Hershel 400 Objects in Delphinus


Abbreviations in the CON column are the IAU versions.
The column TYPE has following abbreviations:
OPNCL = open cluster PLNNB = planetary nebula GLOCL = globular cluster CL+NB = open cluster and nebulosity BRTNB = bright emission or reflection nebula
Hubble Classification for galaxies or GALXY where no classification existed.

In the Herschel Column the Classes are:
I = Bright Nebulae III = Very Faint Nebulae V = Very Large
Nebulae
VII = Pretty Much Compressed
Clusters of Large or Small Stars
II = Faint Nebulae IV = Planetary Nebulae VI = Very Compressed and Rich Clusters of Stars VIII = Coarsely Scattered
Clusters of Stars
NGC_#
Con
Type
RA_2000
Declination
Mag
Size
Hershel_#
Observation Notes
6905 DEL PLNNB 20 22.4 +20 06 12.0 44"X38" H IV 16 Bright, pretty large, elongated 1.5 X 1, central star easy at 100X. Moving up to 270X with a Barlow lens reveals that the east and west sides are brighter than the rest of the nebula. This planetary is pale green at all powers. I have heard NGC 6905 called the "Blue flash nebula" but I have never seen blue in this object.

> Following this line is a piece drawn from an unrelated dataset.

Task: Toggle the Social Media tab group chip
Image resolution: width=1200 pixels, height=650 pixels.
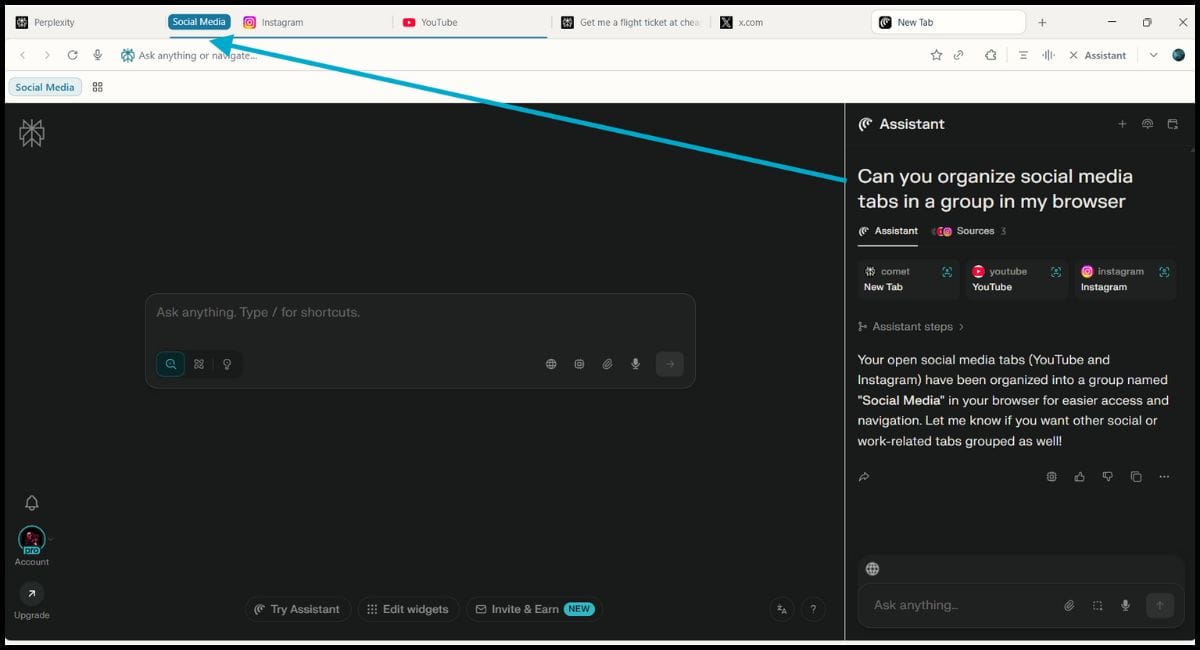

6934 DEL GLOCL 20 34.2 +07 24 8.9 2' H I 103 Bright, pretty large, much compressed, round and has a brighter middle at 100X. It can be seen in the 11 X 80 finder or 10 X 50 binoculars. This is the type of object that responds with a much better view on a clear, transparent night. On a night I rated 6/10 for seeing and transparency, down on the floor on the desert near the Organ Pipe Cactus National Forest, I could only resolve 3 stars with a mottled core at 160X. At the same power on a beautiful night in the Red Rock country near Sedona at 5000 ft., this globular blazed with 40 stars resolved, 6 of them in the core area. This is the kind of observation to postpone until those rare 9/10 evenings when stars twinkle very little and the Milky Way blazes overhead.

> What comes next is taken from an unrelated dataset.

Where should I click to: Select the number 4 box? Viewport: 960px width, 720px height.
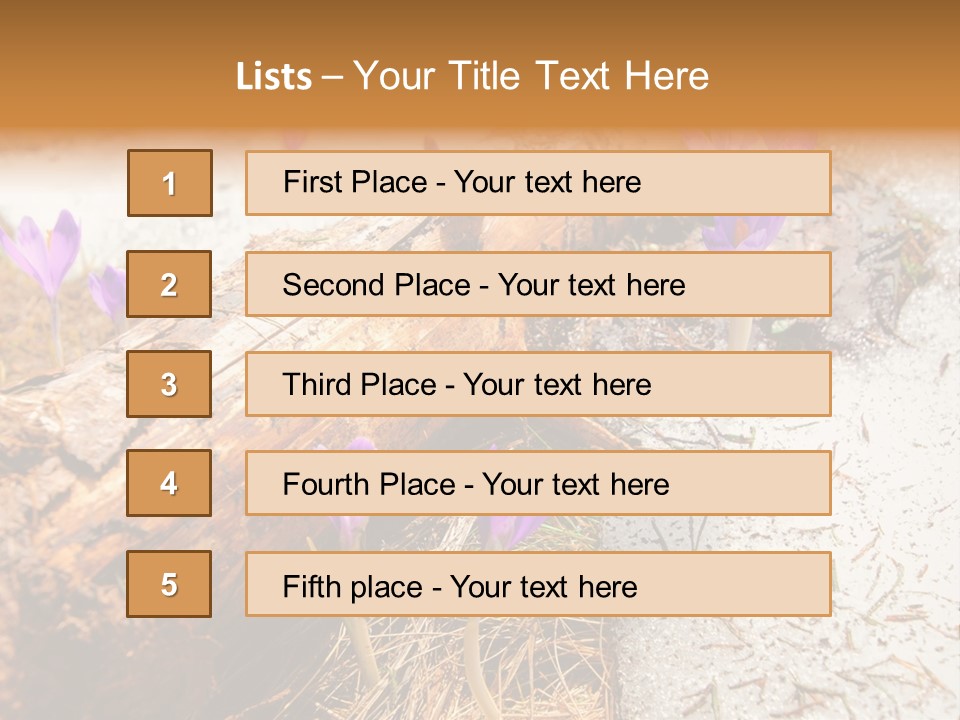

7006 DEL GLOCL 21 01.5 +16 11 10.6 2.8' H I 52 Pretty bright, pretty small, round, very bright middle and very compressed at 100X. This very distant globular is one of the most mottled objects I have ever seen in the 13" at 180X. This extremely grainy globular has only shown me stars on its' face one time. Using my old 18" f/6 at 210X, I saw 3 stars superimposed on the surface of NGC 7006. One was held steady, the other two appeared and disappeared with the seeing. This was on a night I rated 8/10 for transparency and 7/10 for seeing.